*** Supplied entries Section Begins ***

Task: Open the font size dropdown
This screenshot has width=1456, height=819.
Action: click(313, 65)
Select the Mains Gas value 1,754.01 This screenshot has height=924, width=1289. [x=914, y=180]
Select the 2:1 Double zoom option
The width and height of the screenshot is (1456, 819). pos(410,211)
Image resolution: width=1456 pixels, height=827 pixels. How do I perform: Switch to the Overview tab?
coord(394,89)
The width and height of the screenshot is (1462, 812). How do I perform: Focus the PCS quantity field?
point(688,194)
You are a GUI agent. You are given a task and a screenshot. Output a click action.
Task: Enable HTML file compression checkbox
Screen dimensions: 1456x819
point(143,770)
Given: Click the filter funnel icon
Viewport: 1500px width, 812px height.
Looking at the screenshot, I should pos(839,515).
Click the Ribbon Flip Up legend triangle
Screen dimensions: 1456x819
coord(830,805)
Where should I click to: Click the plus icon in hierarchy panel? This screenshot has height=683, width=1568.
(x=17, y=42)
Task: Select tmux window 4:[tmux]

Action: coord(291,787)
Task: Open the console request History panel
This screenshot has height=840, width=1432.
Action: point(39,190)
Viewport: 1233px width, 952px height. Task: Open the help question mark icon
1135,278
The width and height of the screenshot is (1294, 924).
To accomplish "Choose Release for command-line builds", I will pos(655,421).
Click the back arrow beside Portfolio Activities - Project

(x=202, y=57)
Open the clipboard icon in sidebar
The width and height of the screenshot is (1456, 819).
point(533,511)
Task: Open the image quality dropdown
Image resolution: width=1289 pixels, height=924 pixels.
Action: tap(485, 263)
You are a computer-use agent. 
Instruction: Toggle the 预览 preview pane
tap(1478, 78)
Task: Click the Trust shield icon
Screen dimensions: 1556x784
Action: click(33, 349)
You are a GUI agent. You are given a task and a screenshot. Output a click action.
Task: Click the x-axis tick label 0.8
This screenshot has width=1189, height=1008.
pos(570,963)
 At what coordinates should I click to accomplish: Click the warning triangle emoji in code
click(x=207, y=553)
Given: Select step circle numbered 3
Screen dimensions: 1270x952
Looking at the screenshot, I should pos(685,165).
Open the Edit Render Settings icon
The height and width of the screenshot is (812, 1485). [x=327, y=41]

*** Supplied entries Section Ends ***

- Exercise details
Repeat the listing above without any change.

- Task response
Task: Open the font size dropdown
This screenshot has width=1456, height=819.
Action: click(313, 65)
Select the Mains Gas value 1,754.01 This screenshot has height=924, width=1289. [x=914, y=180]
Select the 2:1 Double zoom option
The width and height of the screenshot is (1456, 819). pos(410,211)
Image resolution: width=1456 pixels, height=827 pixels. How do I perform: Switch to the Overview tab?
coord(394,89)
The width and height of the screenshot is (1462, 812). How do I perform: Focus the PCS quantity field?
point(688,194)
You are a GUI agent. You are given a task and a screenshot. Output a click action.
Task: Enable HTML file compression checkbox
Screen dimensions: 1456x819
point(143,770)
Given: Click the filter funnel icon
Viewport: 1500px width, 812px height.
Looking at the screenshot, I should pos(839,515).
Click the Ribbon Flip Up legend triangle
Screen dimensions: 1456x819
coord(830,805)
Where should I click to: Click the plus icon in hierarchy panel? This screenshot has height=683, width=1568.
(x=17, y=42)
Task: Select tmux window 4:[tmux]

Action: coord(291,787)
Task: Open the console request History panel
This screenshot has height=840, width=1432.
Action: point(39,190)
Viewport: 1233px width, 952px height. Task: Open the help question mark icon
1135,278
The width and height of the screenshot is (1294, 924).
To accomplish "Choose Release for command-line builds", I will pos(655,421).
Click the back arrow beside Portfolio Activities - Project

(x=202, y=57)
Open the clipboard icon in sidebar
The width and height of the screenshot is (1456, 819).
point(533,511)
Task: Open the image quality dropdown
Image resolution: width=1289 pixels, height=924 pixels.
Action: tap(485, 263)
You are a computer-use agent. 
Instruction: Toggle the 预览 preview pane
tap(1478, 78)
Task: Click the Trust shield icon
Screen dimensions: 1556x784
Action: click(33, 349)
You are a GUI agent. You are given a task and a screenshot. Output a click action.
Task: Click the x-axis tick label 0.8
This screenshot has width=1189, height=1008.
pos(570,963)
 At what coordinates should I click to accomplish: Click the warning triangle emoji in code
click(x=207, y=553)
Given: Select step circle numbered 3
Screen dimensions: 1270x952
Looking at the screenshot, I should pos(685,165).
Open the Edit Render Settings icon
The height and width of the screenshot is (812, 1485). [x=327, y=41]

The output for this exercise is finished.